Diets of the Longest Living Humans

Diets+of+the+Longest+Living+Humans

Leilani Wetterau, Staff Writer

Living to the impressive age of 100 years is a goal often deemed unattainable. But if so many have done it in the past, what is the rest of humanity doing wrong? Intrigued by this matter, Dan Buettner wrote a cookbook titled The Blue Zones Kitchen, compiling the diets of the longest living people today. This article will cover which foods these long-living people swear by, and what people have to say about it.

With the publication of The Blue Zones Kitchen, people began to popularize the term “Blue Zones diet”. But what does “Blue Zone” mean?
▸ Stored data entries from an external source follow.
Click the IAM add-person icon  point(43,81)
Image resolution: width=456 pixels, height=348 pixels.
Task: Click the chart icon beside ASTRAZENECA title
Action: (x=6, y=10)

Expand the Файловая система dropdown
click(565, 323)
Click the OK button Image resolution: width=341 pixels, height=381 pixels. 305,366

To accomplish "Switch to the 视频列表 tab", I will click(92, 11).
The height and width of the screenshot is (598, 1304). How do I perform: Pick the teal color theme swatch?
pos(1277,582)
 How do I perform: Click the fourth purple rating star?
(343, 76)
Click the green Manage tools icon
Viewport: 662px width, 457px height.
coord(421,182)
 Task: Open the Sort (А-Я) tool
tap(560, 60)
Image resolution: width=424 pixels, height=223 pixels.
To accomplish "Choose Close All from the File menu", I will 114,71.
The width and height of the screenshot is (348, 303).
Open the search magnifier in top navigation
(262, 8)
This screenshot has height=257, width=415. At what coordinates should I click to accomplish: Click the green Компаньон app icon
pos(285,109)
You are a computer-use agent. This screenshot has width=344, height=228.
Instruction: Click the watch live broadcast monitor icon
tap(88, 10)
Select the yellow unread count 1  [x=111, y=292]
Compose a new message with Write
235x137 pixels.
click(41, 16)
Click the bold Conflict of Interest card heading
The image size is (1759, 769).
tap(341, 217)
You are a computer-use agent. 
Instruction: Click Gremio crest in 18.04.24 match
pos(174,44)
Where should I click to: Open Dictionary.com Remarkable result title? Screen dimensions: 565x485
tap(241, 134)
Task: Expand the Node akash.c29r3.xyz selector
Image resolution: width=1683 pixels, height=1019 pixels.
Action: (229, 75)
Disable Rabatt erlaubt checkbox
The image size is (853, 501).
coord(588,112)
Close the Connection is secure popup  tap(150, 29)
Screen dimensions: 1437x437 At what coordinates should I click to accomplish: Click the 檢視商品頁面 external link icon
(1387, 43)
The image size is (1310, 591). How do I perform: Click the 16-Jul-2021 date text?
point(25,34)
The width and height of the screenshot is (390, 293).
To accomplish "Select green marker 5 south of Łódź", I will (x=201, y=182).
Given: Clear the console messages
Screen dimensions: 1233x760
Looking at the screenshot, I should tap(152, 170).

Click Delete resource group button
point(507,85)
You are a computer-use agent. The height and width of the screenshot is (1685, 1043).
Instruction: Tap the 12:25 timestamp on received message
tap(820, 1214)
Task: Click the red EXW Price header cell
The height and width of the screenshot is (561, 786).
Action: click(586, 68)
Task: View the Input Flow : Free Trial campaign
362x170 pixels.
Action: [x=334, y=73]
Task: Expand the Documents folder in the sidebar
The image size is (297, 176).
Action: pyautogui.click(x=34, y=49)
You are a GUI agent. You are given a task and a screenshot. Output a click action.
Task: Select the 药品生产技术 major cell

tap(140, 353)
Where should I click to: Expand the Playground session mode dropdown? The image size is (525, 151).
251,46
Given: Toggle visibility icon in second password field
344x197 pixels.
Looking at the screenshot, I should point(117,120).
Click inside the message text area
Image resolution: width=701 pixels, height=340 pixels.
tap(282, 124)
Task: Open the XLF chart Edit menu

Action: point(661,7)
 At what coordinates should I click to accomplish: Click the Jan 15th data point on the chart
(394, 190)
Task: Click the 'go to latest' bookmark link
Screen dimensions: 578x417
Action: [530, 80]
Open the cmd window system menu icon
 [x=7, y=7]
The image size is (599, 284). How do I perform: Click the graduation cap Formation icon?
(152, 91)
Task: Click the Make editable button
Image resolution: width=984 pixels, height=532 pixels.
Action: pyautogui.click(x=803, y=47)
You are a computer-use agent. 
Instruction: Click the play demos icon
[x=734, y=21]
According to Buettner, founder of the Blue Zones lifestyle, this term refers to the five zones of the world that are deemed the “healthiest.” Buettner has conducted various global studies and has determined that these five locations have the highest life expectancies: Okinawa, Japan; Sardinia, Italy; Nicoya, Costa Rica; Ikaria, Greece, and Loma Linda, California. With these cities, Buettner studied lifestyle patterns and identified commonalities. These locations conduct rituals promoting a healthy mind, frequent but not intensive physical activity, and a plant-based diet.

Diets can vary in each Blue Zone but are all mainly plant-based. For example, the 7th-Day Adventists who were studied in California are vegetarians, but those in Okinawa, Japan, continue to consume fish. Because of the variation in the five zones, Buettner created an all-encompassing set of guidelines. According to those instructions, it is encouraged to only eat meat up to five times a month. It also says to eat only 3 eggs per week, 9 oz of fish per week, half a cup of beans daily, and 2 handfuls of nuts daily. A rule of thumb followed by the Blue Zones’ followers is to eat single-ingredient, raw, cooked, ground, or fermented foods. Some examples include seeds, whole-grains, sourdough bread, and of course, fruits and vegetables. Although water is the main beverage recommended, one may also indulge in small amounts of wine each night for the antioxidants. The diet also allows up to 28g of added sugar each day. The centenarian diet is definitely restrictive but still allows for some areas of flexibility.

Unlike other diets, the Blue Zones diet promotes a healthy lifestyle, not short-term results. It promises decreased stress, increased energy, better sleep, and longevity. Explaining that 90% of longevity is based on lifestyle, the Blue Zones method focuses on overall well-being, through physical activity, a healthful mind, and plant-based food. However, the effects of the lifestyle aren’t unanimously agreed upon.

 AHS Freshman Angela Ren would not follow this diet because she believes that “a diet doesn’t work the same for everyone.” 

Also not keen on the diet, Sophomore Crystal Hyunh said she would “not make a decision for a diet based on the longevity of life,” and that her “diet choices are only really based off of [her] morals.”

 Whether adopting its practices entices or repels you, the Blue Zones lifestyle remains fascinating and could possibly be the answer to longevity many have been searching for.